Write the next part of the passage below on supplying client certificates and keys, picking up after its last sentence.

SELECTED PASSAGE:
┌──

PEM ENCODED CERTIFICATE/KEY
An unencrypted PEM encoded certificate/key may be supplied by using:
- --client-cert <path>
- --client-key <path>
The file passed to --client-cert
must contain the client certificate, and an optional chain required to authenticate
the client certificate.
The file passed to --client-key
must contain at most one private key, the key can be in one of the following formats:
-
PKCS#1
-
PKCS#8
-
EC
Currently, only the following key types are supported:
-
RSA
-
ECDSA
-
ED25519
PEM ENCODED CERTIFICATE/PEM OR DER ENCRYPTED PKCS#8 KEY
An encrypted PKCS#8 formatted key may be provided using:
-
--client-cert <path>
-
--client-key <path>
-
--client-key-password <password>
The file passed to --client-cert
must contain the client certificate, and an optional chain required to authenticate
the client certificate.
Currently, only the following key types are supported:
-
RSA
-
ECDSA
-
ED25519
ENCRYPTED PKCS#12 CERTIFICATE/KEY
An encrypted PKCS#12 certificate/key may be provided using:
-
--client-cert <path>
-
--client-cert-password <password>
The file passed to --client-cert
must contain the client certificate and exactly one private key. It may also contain
the chain required to authenticate the client certificate.

└──

EXTRACTED ENTRIES:
┌──

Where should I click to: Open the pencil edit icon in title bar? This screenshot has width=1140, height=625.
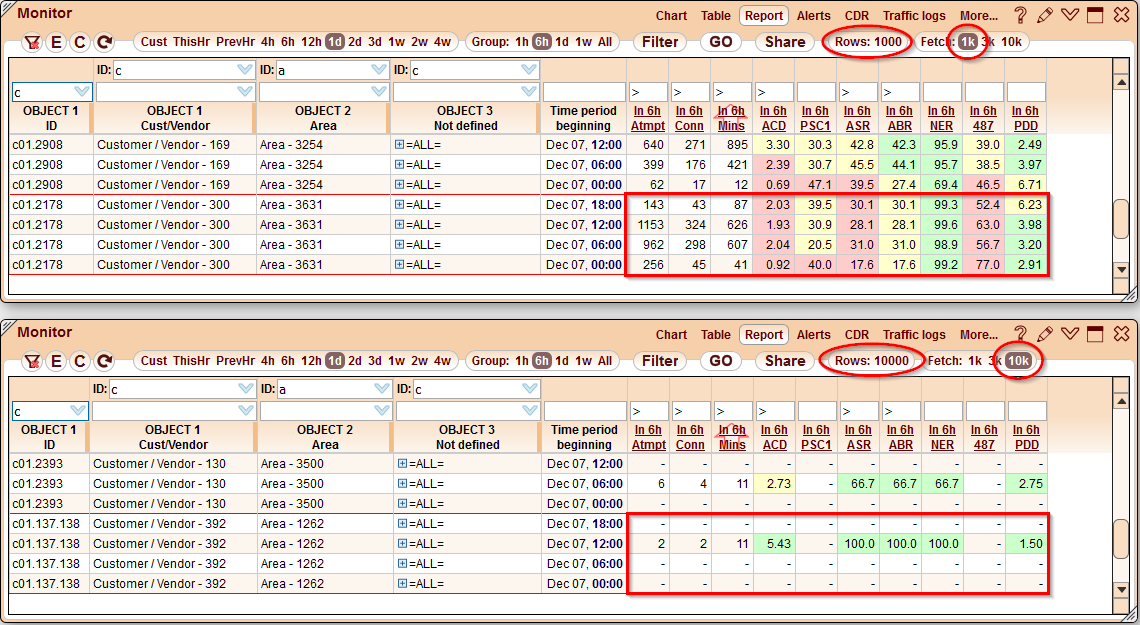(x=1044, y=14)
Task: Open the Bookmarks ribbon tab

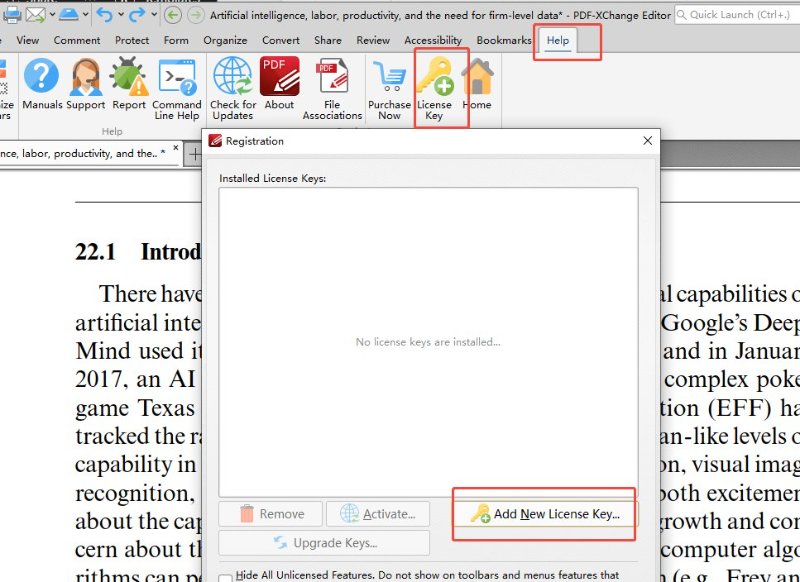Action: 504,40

└──
┌──

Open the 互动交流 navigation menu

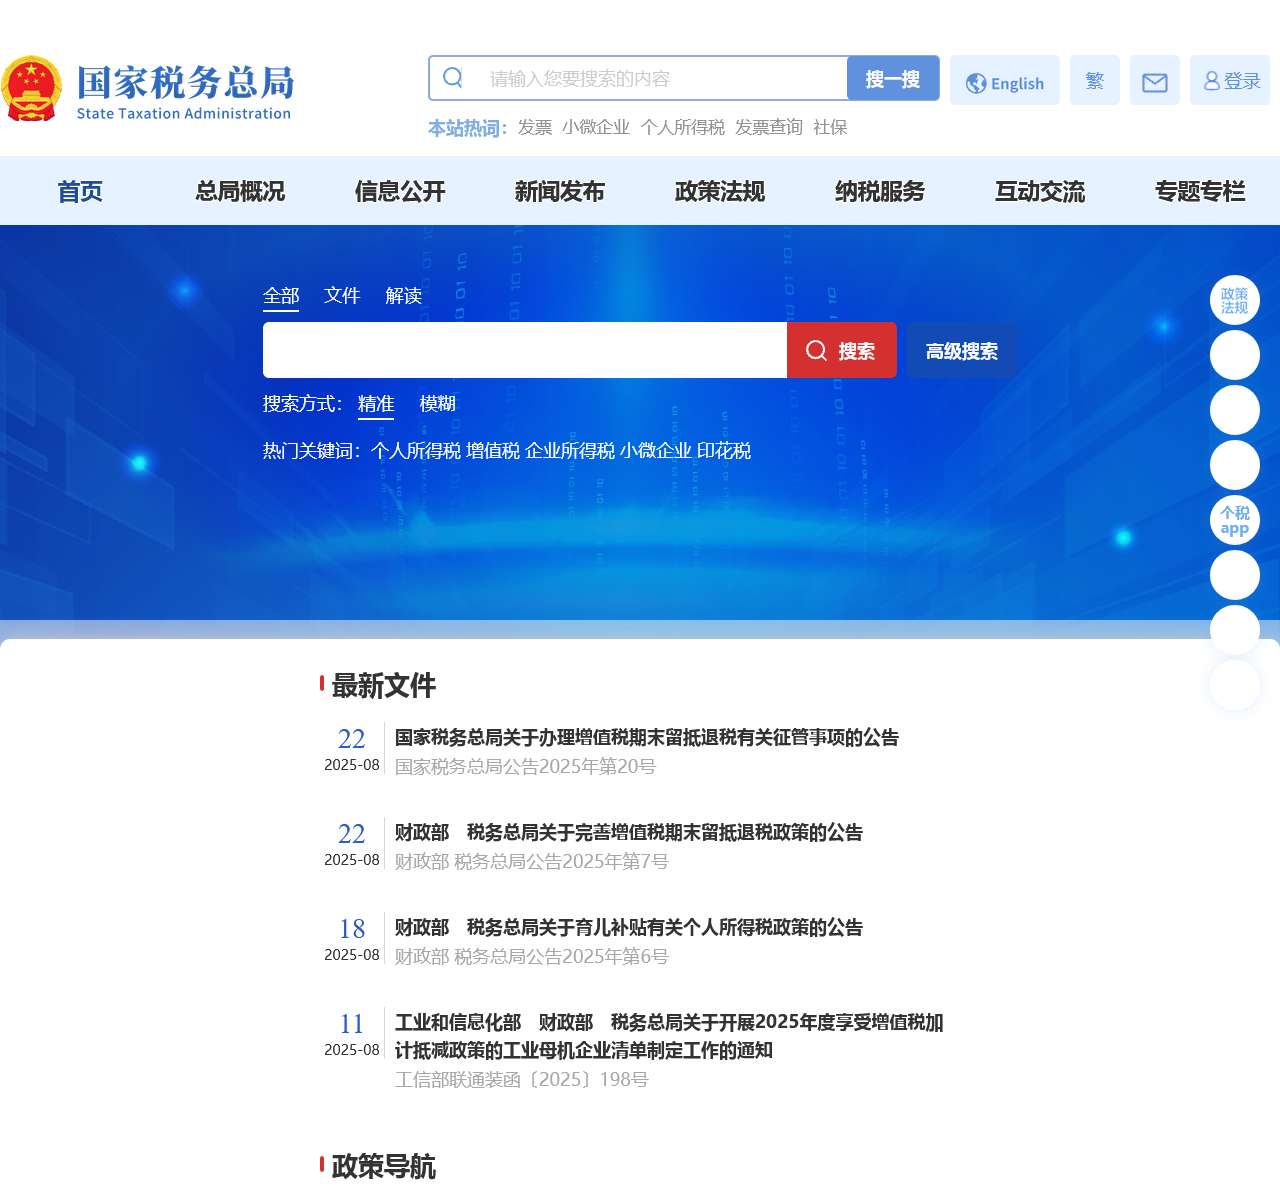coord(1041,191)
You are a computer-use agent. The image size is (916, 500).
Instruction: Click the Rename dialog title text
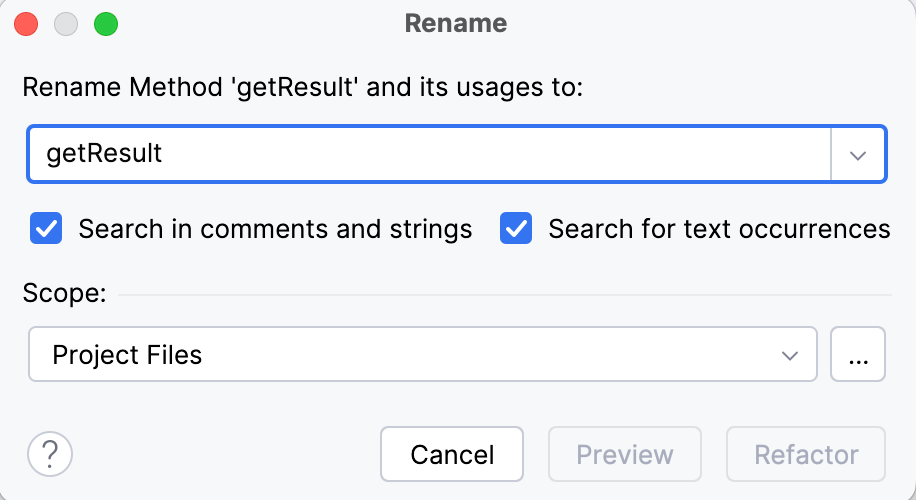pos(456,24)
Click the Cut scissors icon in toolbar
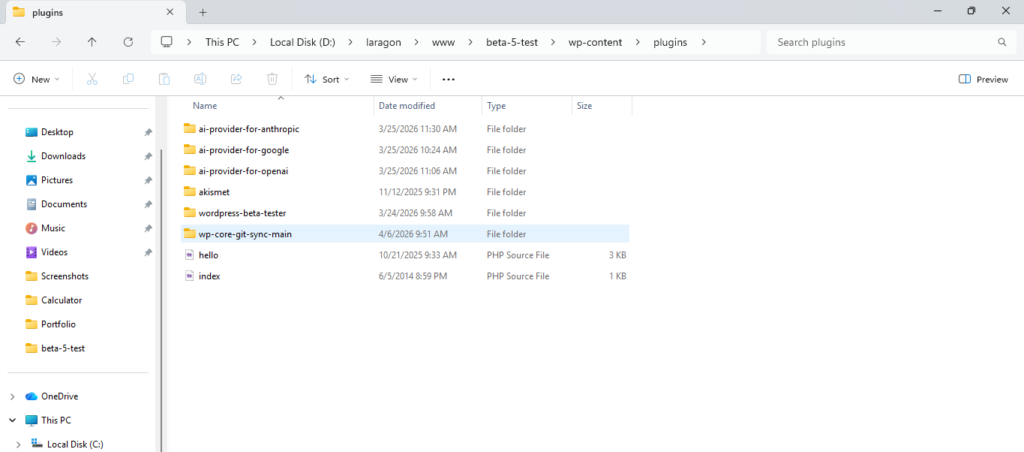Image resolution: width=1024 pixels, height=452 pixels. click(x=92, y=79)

└──
┌──

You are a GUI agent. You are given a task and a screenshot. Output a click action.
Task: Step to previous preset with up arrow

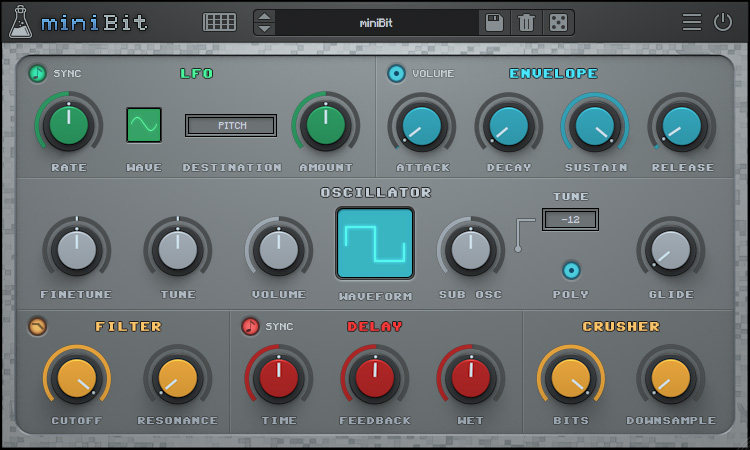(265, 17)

└──

SOLVED PROBLEM:
Currently, only the following key types are supported:
-
RSA
-
ECDSA
-
ED25519
RBAC
When performing a backup/restore with a user which is using RBAC, there are a couple of things that should be taken into consideration each of which is highlighted in this section.
Bucket Level
Bucket level data may be backed up/restored using the data_backup
(Data
Backup & Restore) role.
The data_backup
role does not have access to cluster level data such as:
-
Analytics Synonyms
-
Eventing Metadata
-
FTS Aliases
Backing up/restoring cluster level data with the data_backup
role will cause
permission errors like the one below.
Error backing up cluster: {"message":"Forbidden. User needs one of the following permissions","permissions":["cluster.fts!read"]}
When presented with an error message such as the one above, there’s two clear options.
The first option is to provide the user with the required credentials using
either the cli, REST API or Couchbase Server WebUI. This can be done by editing
the user and adding the required role. See Cluster Level
for more information
about the required roles.
Secondly, backing up/restoring the specific service can be disabled. For
backups this must be done when configuring the repository with the config
command using the --disable
style flags. For restore, these flags may be used
directly to disable one or more services. See the backup/restore documentation
for more information.
Cluster Level
Backing up/restoring cluster level data requires additional RBAC roles, each of which is highlighted below:
- Analytics Synonyms
-
analytics_admin
(Analytics Admin) - Eventing Metadata
-
eventing_admin
(Eventing Full Admin) - FTS Aliases
-
fts_admin
(Search Admin)
These additional roles are required since this is cluster level data which may encompass multiple buckets.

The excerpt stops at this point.